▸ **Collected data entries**
========================
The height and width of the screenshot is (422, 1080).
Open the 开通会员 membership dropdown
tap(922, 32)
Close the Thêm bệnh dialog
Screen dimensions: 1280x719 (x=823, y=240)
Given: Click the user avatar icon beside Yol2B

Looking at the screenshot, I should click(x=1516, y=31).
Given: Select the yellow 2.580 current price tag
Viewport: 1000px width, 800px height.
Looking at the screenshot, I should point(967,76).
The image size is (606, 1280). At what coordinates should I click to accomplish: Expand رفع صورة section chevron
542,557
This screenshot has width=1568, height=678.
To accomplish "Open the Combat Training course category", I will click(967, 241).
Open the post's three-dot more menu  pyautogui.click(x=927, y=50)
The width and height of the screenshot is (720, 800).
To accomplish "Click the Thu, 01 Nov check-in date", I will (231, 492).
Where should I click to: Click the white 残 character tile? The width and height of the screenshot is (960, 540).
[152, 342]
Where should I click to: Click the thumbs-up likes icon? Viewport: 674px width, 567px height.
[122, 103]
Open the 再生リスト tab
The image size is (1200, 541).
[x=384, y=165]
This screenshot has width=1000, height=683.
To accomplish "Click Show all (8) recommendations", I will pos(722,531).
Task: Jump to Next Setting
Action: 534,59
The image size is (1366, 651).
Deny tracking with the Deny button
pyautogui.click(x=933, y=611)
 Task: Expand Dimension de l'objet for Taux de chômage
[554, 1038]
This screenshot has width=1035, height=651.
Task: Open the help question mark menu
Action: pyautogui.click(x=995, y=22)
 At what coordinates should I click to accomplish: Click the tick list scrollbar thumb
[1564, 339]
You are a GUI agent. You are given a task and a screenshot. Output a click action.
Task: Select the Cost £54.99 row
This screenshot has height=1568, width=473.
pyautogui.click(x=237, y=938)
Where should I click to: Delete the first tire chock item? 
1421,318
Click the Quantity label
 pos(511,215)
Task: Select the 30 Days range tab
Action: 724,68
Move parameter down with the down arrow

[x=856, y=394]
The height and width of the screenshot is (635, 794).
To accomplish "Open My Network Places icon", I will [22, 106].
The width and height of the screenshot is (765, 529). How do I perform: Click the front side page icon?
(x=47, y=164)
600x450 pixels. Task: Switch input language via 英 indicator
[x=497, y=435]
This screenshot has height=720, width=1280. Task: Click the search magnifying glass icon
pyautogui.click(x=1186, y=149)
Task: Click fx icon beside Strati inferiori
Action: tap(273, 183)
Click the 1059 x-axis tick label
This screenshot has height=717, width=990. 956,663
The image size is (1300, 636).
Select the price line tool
========================
▸ **Your task**
Each line above that has the word "price" should be copied.

▸ **Answer area**
Given: Select the yellow 2.580 current price tag
Select the price line tool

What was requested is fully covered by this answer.